Duke Nukem: Forever: Nulla è per sempre

di • 6 agosto 2011 • RecensioneCommenti (0)1567

Non sono uno di quelli che, al solo sentir nominare il possibile ritorno di vecchie glorie, storce il naso, scava nei ricordi che l’ingannevole memoria addolcisce o inventa, grida al plagio, al more of the same e al “non sarà mai all’altezza dei predecessori”. Ma devo ammetterlo: in occasione del lancio di Duke Nukem: Forever, ho pensato che tirare di nuovo in ballo un franchise del genere fosse paragonabile al rimettere insieme i Beatles senza Harrison e Lennon; nel nostro caso, senza 3D Realms – una mancanza che non si sente, grazie al tocco di Gearbox, benché vada loro riconosciuto il merito di aver disegnato sezioni platform e d’altra natura che, in principio, potevano stupire.

Non ne faccio una questione di firme o di nomi; ritenere leggendari i creatori di una robaccia come Duke è sputare addosso ai veri maestri del videogioco, da Hideo Kojima a Shigeru Miyamoto. Tanta fama, va comunque riconosciuto, è dovuta esclusivamente ai contenuti di un gioco che, rilasciato in un’età di passaggio, sapevano sorprendere e coinvolgere in una sfera quasi familiare l’utente; nient’altro ti consentiva di fare pipì, ad esempio. E nient’altro ti consente di farlo anche adesso, nel 2011, anno in cui Forever pare decisamente fuori luogo e fuori tempo massimo. Nell’epoca in cui persino Master Chief (sbeffeggiato più volte durante la campagna in solitaria) non riesce più a farsi strada da solo tra migliaia di nemici, l’irrealistico Duke Nukem fa a meno di coperture e dell’aiuto di compagni d’avventura – pessima l’intelligenza artificiale, tra l’altro – per lanciarsi nella mischia senza alcun motivo e, soprattutto, senza un briciolo di logica. Ma Duke è fatto così. Volerlo analizzare “filosoficamente” è assurdo almeno quanto lo è lui; è come voler parlare seriamente di Serious Sam, è, insomma, un’enorme cazzata. Però, ecco, va trovata una posizione a questo tipo di gioco: credo sia evidente che il mercato retail mal digerisca certe trovate, che badi ormai più al succo che alle fesserie come fare i propri bisogni all’interno di un titolo mediocre, e che dunque, come successo al già citato Serious Sam, vada ritagliato uno spazio, magari su Xbox Live Arcade, per produzioni malinconiche e contemporaneamente ironiche.

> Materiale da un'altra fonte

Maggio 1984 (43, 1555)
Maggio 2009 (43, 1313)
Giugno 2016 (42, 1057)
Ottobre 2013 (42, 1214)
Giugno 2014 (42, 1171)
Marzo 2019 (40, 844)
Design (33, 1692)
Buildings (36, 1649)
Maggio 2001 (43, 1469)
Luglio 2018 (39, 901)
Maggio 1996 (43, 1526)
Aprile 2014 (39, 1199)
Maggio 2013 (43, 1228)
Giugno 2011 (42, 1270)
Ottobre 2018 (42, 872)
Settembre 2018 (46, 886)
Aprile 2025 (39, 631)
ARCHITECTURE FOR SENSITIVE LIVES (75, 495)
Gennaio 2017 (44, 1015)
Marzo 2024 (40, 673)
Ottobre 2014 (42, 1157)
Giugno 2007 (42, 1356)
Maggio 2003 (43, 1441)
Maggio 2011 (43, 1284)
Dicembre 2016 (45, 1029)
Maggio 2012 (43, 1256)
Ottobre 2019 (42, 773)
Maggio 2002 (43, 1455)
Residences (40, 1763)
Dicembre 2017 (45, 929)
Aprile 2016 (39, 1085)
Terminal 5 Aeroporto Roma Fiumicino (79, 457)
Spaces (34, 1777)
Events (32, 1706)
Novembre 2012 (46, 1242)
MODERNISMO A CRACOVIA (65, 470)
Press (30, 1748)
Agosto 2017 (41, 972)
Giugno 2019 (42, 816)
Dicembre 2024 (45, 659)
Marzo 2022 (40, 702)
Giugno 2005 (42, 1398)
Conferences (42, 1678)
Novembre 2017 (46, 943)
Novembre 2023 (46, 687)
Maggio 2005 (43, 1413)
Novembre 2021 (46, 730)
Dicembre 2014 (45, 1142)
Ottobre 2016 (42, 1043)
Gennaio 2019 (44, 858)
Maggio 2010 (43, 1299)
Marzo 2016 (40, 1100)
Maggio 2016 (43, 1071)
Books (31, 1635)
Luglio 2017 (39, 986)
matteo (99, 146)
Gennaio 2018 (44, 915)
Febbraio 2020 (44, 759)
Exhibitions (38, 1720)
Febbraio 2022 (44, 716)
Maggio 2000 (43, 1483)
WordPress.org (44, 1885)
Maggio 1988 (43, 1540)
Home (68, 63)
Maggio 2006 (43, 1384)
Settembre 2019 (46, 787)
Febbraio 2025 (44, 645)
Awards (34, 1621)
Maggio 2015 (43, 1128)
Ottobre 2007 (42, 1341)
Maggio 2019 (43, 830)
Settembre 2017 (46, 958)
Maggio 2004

Perché, parliamoci chiaro, l’unica ragione per cui ho giocato a Duke Nukem: Forever sta nella curiosità, nell’alone di leggenda che si era creato attorno a un gioco per la cui creazione sono stati spesi poco meno di vent’anni – e che nemmeno ti trascina alla sua conclusione. Una leggenda mal sostenuta, perché il suddetto andava completamente riscritto, rivisitato e riadeguato ai tempi; per carità, lungi da me voler omologare i prodotti videoludici a uno standard dettato da chissà chi. Ben venga l’originalità. Ma se a voi sembra che “originale” sia un gioco di anni or sono con una veste grafica appena appena ripulita… toccherà discutere dell’aggettivo, decisamente.

Vada per le modalità online fino a otto persone, poco frequentate, e per il doppiaggio che, di tanto in tanto, riesce a strappare un sorriso; vada per la campagna molto longeva e piuttosto varia, tra rimpicciolimenti, veicoli e torrette, vada per il comparto tecnico penoso ma tutto sommato anch’esso variegato e alla lunga digeribile. Il resto è noia: qualora 2K decidesse di tenere ancora in vita la serie, e pare lo voglia davvero fare, sarà il caso di riflettere e costruire qualcosa di nuovo, piuttosto che vivere sul lavoro (altrui) passato e sull’autocitazionismo dell’ultima ora.